### Your assignment:
For each line in the data that includes "Uncheck", make a copy.

····················

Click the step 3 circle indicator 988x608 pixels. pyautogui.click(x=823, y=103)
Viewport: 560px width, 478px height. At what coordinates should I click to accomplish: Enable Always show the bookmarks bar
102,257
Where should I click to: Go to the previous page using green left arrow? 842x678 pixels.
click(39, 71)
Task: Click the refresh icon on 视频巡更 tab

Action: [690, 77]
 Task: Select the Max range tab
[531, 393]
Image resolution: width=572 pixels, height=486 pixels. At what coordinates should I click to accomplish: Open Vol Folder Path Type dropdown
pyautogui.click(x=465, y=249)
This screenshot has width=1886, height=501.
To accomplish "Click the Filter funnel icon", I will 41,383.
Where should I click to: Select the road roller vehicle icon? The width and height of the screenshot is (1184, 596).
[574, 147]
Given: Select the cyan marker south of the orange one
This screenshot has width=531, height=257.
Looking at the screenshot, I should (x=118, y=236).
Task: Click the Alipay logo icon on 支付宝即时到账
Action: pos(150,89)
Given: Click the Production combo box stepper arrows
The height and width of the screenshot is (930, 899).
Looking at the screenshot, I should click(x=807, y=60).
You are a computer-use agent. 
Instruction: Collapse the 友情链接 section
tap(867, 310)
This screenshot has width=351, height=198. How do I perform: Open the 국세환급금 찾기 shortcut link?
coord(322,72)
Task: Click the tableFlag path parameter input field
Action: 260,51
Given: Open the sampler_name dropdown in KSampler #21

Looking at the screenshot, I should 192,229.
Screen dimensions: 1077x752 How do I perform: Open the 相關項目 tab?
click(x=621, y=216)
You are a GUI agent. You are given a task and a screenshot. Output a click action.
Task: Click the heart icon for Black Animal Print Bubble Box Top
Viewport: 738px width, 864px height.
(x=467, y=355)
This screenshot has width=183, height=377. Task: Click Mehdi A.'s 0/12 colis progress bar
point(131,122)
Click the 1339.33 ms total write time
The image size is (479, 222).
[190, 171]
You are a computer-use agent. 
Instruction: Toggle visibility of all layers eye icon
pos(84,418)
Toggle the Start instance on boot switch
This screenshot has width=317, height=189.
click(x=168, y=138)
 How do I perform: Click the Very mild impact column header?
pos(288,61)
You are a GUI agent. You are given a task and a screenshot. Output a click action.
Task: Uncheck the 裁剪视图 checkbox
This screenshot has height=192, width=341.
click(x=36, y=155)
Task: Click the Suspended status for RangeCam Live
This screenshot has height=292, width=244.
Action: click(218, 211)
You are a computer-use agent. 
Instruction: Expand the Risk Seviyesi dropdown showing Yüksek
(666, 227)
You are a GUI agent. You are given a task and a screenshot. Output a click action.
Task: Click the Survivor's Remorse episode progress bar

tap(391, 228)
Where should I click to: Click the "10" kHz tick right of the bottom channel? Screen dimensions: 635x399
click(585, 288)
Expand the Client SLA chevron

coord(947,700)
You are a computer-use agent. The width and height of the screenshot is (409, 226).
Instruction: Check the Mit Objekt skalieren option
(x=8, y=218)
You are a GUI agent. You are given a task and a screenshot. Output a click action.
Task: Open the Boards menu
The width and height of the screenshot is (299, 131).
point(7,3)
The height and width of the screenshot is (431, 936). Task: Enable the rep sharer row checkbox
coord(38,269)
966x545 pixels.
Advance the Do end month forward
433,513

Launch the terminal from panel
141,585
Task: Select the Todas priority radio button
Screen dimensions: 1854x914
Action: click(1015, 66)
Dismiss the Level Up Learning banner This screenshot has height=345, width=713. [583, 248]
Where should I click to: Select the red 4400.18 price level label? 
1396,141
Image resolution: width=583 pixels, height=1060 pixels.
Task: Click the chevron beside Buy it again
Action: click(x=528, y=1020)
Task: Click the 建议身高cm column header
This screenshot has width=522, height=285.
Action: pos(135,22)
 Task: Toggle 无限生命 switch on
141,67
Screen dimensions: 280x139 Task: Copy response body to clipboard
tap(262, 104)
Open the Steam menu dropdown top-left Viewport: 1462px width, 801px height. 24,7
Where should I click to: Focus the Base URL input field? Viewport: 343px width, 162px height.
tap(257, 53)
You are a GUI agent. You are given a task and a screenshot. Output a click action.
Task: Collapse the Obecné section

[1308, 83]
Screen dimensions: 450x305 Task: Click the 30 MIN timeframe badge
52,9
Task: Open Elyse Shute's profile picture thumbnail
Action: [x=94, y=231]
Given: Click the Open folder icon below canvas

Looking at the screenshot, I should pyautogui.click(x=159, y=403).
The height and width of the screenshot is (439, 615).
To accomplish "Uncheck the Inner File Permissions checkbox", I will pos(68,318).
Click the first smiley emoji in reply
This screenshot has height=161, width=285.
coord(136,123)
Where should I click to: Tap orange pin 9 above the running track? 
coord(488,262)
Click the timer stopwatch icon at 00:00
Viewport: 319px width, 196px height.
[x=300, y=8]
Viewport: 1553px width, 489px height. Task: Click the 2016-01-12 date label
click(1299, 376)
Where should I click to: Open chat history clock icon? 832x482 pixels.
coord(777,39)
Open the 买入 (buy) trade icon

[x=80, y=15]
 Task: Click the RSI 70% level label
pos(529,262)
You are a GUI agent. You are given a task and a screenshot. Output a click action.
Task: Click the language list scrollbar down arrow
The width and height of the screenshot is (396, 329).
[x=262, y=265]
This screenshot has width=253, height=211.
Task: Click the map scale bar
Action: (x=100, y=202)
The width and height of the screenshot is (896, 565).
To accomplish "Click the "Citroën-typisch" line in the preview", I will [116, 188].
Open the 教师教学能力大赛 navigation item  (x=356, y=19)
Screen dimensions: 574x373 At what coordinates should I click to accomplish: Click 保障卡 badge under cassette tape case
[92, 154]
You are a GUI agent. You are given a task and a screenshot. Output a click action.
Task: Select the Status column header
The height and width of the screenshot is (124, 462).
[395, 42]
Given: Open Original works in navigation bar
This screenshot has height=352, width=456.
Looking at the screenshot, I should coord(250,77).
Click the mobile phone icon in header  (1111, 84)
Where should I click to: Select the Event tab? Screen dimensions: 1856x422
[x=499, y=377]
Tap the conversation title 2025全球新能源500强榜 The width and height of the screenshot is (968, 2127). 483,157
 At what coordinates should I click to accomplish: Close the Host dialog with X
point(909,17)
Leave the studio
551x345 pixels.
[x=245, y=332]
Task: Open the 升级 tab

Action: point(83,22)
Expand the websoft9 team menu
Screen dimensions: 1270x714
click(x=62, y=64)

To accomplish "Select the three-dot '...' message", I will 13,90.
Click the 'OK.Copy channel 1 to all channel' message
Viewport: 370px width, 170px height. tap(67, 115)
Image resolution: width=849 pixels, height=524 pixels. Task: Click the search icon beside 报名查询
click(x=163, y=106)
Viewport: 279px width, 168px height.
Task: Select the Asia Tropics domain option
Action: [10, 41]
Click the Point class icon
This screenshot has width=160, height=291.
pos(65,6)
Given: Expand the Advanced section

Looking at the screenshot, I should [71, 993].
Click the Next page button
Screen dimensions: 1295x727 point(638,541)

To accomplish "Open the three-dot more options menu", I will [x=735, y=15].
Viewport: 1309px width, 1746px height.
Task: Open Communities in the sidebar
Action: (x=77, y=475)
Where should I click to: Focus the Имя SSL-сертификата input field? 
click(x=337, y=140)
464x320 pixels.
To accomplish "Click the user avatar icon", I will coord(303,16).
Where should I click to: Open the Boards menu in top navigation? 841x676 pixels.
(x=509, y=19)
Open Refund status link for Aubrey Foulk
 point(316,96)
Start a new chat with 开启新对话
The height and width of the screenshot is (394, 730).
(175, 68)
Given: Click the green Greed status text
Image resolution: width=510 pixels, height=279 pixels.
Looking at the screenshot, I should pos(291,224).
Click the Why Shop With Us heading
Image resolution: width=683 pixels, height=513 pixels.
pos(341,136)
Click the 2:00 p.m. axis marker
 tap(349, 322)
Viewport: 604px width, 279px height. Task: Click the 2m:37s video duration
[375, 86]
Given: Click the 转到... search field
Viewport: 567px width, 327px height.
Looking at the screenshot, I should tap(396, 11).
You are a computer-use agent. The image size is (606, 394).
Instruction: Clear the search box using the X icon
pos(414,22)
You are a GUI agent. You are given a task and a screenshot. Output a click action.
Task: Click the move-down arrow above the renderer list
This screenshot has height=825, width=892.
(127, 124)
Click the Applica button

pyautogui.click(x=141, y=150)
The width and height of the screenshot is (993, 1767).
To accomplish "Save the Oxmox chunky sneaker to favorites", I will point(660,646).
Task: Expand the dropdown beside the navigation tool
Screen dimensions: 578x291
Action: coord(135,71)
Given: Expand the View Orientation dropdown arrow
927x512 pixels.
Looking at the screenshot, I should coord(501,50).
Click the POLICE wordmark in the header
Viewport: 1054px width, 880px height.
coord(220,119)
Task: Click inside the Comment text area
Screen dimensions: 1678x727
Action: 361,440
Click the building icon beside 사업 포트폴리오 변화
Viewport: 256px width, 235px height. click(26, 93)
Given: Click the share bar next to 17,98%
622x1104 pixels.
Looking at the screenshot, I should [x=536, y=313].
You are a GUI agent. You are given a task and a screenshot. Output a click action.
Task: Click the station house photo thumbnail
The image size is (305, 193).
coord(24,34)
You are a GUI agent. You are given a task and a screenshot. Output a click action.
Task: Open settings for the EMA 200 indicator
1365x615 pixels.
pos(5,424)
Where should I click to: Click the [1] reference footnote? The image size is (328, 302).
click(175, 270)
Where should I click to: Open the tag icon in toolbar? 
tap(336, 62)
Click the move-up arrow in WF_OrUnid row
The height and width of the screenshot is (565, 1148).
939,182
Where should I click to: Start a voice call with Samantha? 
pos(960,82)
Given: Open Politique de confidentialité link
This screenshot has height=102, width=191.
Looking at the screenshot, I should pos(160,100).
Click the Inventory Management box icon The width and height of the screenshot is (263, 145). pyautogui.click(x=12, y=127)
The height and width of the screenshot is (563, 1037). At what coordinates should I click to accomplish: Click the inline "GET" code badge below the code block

····················

### Solution for this problem:
Task: Uncheck the 裁剪视图 checkbox
To accomplish "Uncheck the Inner File Permissions checkbox", I will pos(68,318).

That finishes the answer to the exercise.